■ **Task prompt**
Put the lines of the records between the line holding "Task: Click the East 6th Avenue road label" and the line holding "Action: tap(763, 359)", inclusive, into a JSON list of strings, one string per line, with blank lines left out.

■ **Entries taken from a collection**
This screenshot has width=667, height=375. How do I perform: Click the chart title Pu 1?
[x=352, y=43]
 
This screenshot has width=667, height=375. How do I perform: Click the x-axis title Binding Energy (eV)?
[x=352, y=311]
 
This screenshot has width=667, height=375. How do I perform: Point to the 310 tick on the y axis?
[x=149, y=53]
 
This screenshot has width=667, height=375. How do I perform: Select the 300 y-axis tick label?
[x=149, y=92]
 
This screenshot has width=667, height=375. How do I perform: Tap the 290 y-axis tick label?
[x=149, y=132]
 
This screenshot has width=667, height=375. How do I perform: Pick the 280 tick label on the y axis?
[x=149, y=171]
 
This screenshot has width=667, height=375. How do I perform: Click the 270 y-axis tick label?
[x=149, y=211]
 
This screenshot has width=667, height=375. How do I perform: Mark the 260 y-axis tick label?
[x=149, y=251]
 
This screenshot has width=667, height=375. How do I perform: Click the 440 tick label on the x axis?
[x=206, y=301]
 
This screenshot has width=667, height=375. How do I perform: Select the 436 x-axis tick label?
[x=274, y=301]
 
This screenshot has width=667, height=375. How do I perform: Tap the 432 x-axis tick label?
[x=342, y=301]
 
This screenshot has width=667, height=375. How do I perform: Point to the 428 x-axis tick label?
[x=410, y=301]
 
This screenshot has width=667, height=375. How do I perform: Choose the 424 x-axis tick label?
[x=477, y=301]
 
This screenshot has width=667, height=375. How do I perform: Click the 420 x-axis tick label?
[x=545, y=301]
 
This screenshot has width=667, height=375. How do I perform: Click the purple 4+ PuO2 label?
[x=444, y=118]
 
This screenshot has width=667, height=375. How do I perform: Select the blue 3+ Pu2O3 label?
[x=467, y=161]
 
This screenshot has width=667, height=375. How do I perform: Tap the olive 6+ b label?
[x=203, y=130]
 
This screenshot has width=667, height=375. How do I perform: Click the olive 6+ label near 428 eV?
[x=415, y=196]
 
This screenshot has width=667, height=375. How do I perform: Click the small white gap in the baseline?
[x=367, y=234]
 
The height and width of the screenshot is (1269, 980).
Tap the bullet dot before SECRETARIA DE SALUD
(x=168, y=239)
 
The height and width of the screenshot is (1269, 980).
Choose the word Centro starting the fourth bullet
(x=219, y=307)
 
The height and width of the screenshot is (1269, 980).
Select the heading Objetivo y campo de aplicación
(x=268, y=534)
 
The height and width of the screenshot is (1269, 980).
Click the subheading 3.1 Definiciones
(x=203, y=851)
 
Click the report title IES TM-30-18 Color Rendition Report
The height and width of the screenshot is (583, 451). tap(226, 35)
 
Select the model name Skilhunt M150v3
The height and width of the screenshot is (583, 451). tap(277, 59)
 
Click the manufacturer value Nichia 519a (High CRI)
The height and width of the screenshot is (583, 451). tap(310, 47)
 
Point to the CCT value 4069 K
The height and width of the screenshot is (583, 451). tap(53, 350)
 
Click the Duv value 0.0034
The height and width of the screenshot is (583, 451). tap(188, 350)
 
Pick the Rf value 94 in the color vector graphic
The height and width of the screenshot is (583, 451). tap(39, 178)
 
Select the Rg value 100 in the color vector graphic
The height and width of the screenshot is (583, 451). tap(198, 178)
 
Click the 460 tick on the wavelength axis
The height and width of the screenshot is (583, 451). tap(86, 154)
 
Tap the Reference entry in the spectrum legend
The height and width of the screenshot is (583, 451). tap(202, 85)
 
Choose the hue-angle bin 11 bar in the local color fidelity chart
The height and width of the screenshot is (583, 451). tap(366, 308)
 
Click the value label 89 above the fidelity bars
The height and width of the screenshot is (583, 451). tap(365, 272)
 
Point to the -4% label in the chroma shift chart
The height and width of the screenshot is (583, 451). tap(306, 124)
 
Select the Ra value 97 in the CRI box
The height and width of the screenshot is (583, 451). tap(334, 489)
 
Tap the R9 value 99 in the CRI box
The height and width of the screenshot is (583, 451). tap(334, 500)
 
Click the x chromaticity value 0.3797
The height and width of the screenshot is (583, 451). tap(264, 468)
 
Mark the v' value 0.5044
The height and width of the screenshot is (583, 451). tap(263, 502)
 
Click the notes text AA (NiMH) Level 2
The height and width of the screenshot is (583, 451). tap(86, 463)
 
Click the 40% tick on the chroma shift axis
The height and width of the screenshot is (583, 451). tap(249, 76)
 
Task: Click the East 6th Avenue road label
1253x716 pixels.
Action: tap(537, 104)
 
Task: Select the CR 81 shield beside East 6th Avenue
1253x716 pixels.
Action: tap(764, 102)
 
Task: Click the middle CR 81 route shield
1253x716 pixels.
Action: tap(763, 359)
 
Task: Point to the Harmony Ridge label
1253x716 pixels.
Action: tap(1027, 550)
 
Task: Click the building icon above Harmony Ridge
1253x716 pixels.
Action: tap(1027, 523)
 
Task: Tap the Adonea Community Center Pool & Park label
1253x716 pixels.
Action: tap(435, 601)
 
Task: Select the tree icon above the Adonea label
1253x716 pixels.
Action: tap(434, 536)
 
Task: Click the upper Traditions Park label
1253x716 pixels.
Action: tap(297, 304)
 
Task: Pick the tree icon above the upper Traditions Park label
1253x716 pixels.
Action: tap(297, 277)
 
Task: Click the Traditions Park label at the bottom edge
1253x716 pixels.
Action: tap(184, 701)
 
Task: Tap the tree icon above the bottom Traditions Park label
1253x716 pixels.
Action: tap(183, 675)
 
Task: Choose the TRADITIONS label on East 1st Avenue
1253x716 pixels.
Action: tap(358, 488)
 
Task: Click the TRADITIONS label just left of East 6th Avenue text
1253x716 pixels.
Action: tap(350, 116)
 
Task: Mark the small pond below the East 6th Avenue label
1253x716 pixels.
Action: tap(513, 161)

■ **Solution for this exercise**
[
  "Task: Click the East 6th Avenue road label",
  "1253x716 pixels.",
  "Action: tap(537, 104)",
  "Task: Select the CR 81 shield beside East 6th Avenue",
  "1253x716 pixels.",
  "Action: tap(764, 102)",
  "Task: Click the middle CR 81 route shield",
  "1253x716 pixels.",
  "Action: tap(763, 359)"
]